Par Timothée Prince ODIA
(Kolwezi le 30 Juillet 2025). En République Démocratique du Congo, le procès de Constant Mutamba, ancien ministre de la Justice, prend une tournure décisive. Convoqué pour la troisième fois ce mercredi, l’accusé s’est présenté devant la Cour avec l’assurance d’un lion, livrant une défense à forte connotation politique.

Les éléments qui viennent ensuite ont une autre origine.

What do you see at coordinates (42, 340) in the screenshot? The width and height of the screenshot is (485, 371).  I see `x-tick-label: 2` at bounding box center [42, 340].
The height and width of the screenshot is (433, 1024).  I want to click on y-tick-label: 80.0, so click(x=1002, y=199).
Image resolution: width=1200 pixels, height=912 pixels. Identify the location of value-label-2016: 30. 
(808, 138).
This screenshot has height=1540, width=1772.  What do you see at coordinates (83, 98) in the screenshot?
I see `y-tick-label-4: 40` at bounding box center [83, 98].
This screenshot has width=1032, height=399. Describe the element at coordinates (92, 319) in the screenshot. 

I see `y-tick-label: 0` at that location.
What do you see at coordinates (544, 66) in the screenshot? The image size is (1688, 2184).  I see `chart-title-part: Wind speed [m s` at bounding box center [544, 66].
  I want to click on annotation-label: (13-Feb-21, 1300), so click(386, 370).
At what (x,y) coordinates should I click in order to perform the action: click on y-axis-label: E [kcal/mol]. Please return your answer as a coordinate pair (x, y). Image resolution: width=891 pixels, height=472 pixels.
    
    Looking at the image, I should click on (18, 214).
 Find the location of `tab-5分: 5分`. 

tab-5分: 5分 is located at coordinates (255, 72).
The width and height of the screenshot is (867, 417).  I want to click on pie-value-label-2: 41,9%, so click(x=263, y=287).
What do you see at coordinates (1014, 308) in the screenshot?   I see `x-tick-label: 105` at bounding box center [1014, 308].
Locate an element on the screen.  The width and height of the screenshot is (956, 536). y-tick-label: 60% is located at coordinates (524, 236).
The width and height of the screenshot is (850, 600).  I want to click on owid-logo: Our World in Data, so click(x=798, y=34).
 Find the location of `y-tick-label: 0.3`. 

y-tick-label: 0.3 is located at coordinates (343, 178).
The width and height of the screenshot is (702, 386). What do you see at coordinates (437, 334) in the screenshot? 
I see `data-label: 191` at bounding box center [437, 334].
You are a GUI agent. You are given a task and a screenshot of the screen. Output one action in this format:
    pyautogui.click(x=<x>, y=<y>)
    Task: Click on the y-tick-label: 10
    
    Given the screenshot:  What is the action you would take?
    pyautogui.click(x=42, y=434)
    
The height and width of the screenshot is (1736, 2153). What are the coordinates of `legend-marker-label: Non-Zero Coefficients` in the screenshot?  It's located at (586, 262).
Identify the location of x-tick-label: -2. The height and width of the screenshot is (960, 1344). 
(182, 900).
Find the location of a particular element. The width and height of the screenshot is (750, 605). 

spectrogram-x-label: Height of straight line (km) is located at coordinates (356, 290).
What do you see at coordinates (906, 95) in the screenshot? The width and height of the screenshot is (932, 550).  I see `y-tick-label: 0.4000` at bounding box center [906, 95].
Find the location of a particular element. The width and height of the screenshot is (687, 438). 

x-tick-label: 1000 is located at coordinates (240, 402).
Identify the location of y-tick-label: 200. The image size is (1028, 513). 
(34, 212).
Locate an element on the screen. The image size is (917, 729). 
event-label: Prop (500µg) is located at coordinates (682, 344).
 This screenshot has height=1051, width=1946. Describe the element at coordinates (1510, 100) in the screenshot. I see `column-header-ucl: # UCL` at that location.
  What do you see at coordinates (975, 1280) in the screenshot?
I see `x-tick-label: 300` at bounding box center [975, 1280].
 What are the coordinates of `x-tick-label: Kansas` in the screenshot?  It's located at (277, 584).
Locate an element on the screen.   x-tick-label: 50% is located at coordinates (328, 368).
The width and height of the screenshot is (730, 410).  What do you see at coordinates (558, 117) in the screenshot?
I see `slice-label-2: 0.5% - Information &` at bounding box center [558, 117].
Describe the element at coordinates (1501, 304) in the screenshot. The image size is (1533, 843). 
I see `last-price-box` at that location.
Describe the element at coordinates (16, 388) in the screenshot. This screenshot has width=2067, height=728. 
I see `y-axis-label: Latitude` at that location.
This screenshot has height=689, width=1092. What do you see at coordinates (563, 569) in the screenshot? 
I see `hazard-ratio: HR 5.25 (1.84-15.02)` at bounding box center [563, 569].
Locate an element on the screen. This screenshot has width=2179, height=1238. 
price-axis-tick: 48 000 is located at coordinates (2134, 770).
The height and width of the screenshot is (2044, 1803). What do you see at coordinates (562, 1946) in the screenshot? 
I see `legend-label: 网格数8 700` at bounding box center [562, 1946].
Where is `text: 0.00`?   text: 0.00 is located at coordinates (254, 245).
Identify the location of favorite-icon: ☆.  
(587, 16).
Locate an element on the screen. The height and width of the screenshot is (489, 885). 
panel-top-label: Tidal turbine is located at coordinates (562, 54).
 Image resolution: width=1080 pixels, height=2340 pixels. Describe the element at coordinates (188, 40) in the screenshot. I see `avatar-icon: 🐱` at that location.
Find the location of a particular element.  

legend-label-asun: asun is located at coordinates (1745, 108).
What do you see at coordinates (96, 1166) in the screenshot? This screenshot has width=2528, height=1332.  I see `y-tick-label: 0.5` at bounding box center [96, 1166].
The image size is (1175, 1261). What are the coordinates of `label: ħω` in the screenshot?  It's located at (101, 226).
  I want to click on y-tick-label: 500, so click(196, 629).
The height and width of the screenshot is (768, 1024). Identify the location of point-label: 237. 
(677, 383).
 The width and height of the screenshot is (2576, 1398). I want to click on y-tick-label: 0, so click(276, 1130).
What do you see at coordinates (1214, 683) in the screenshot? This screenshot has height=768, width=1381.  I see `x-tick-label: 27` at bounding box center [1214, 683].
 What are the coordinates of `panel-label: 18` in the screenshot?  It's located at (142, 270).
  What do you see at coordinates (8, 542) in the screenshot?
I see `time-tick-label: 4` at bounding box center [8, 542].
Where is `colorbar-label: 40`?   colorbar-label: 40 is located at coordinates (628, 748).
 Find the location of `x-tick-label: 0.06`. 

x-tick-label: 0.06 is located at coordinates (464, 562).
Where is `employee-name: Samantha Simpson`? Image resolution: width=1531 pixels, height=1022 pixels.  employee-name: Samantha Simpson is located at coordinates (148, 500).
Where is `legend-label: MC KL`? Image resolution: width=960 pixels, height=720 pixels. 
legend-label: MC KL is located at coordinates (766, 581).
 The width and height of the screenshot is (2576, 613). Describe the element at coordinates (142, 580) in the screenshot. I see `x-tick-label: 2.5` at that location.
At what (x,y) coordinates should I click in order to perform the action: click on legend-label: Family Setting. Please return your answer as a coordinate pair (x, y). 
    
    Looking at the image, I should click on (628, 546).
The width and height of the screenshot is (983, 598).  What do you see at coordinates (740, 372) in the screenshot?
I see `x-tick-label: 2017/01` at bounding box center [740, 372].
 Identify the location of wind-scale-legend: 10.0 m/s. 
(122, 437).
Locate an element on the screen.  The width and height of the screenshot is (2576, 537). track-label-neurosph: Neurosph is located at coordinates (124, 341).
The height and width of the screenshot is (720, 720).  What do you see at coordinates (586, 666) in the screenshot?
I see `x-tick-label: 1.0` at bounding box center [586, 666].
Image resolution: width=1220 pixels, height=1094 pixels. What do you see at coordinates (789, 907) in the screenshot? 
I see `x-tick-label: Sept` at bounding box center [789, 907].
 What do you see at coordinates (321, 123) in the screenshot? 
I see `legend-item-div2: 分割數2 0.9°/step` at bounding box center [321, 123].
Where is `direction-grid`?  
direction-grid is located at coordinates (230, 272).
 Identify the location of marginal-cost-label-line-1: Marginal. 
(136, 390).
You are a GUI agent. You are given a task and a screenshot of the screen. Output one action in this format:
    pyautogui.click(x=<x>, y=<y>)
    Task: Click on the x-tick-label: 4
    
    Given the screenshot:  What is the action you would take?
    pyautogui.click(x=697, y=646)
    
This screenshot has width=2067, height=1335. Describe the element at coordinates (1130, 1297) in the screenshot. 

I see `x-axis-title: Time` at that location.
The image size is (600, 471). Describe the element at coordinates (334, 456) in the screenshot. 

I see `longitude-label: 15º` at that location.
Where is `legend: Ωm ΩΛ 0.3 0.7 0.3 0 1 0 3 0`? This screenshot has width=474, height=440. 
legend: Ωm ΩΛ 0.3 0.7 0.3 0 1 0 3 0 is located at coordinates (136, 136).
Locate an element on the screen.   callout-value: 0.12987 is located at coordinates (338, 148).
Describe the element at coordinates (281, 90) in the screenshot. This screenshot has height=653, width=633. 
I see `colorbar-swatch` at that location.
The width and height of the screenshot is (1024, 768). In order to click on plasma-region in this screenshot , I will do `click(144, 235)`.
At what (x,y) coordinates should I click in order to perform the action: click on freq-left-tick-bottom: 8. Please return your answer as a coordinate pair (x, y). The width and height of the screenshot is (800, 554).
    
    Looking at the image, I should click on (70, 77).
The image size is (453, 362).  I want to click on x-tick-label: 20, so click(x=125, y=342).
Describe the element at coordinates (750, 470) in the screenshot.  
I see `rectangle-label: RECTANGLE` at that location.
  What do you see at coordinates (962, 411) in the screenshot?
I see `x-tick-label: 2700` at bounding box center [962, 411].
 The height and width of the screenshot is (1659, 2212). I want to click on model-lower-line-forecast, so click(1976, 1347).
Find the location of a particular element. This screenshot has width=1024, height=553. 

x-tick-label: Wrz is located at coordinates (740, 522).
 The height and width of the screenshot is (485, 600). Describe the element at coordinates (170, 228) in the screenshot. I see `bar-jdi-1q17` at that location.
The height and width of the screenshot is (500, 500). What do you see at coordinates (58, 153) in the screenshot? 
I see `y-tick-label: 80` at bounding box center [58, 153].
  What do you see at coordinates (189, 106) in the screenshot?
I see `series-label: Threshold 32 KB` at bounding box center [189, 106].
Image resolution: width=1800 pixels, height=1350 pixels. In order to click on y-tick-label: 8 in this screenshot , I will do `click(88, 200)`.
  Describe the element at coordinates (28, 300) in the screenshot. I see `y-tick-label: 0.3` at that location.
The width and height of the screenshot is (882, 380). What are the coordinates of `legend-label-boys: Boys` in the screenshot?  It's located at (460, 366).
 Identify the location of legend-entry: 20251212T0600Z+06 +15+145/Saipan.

La prochaine audience est fixée au 4 août, et elle promet d’être explosive. Plusieurs personnalités de premier plan sont attendues, à commencer par la Première ministre Judith Suminwa, citée directement par le prévenu. L’ancienne ministre de la Justice, Rose Mutombo, ainsi que l’ex-inspecteur général des finances, Jules Alingete, font également partie des témoins que la défense souhaite voir comparaître. En tout, une dizaine de hauts responsables figurent sur la liste.
Le ministère public n’est pas en reste. Il prévoit d’entendre plusieurs hauts cadres administratifs et techniques, parmi lesquels;
• Le Directeur général ad intérim de la Cellule de gestion des marchés publics (CGMP)
• Le Secrétaire général du ministère de la Justice
• La Directrice du service pénitentiaire au sein du même ministère
• Le Secrétaire permanent de la cellule de gestion des marchés publics du ministère de la Justice
• Le Secrétaire général du ministère des Infrastructures, Travaux publics et Reconstruction (ITPR)
• Le Directeur général de la société Frivao
• Le gestionnaire de l’immeuble hébergeant les bureaux de la société Zion
En exigeant la comparution de figures aussi emblématiques de l’exécutif, Constant Mutamba transforme ce procès en affaire d’État. Ce choix stratégique, aux relents politiques, pourrait rebattre les cartes lors de la prochaine audience.
Lors de la séance du 3 juillet dernier, la Cour avait rejeté les exceptions et fins de non-recevoir soulevées par la défense, les jugeant recevables mais non fondées. L’instruction s’était alors ouverte, donnant lieu à une première audition du prévenu. Mutamba avait nié en bloc les faits qui lui sont reprochés, affirmant son innocence avec vigueur.
Il est accusé de détournement de 19 millions de dollars dans le cadre du projet de construction d’une prison à Kisangani.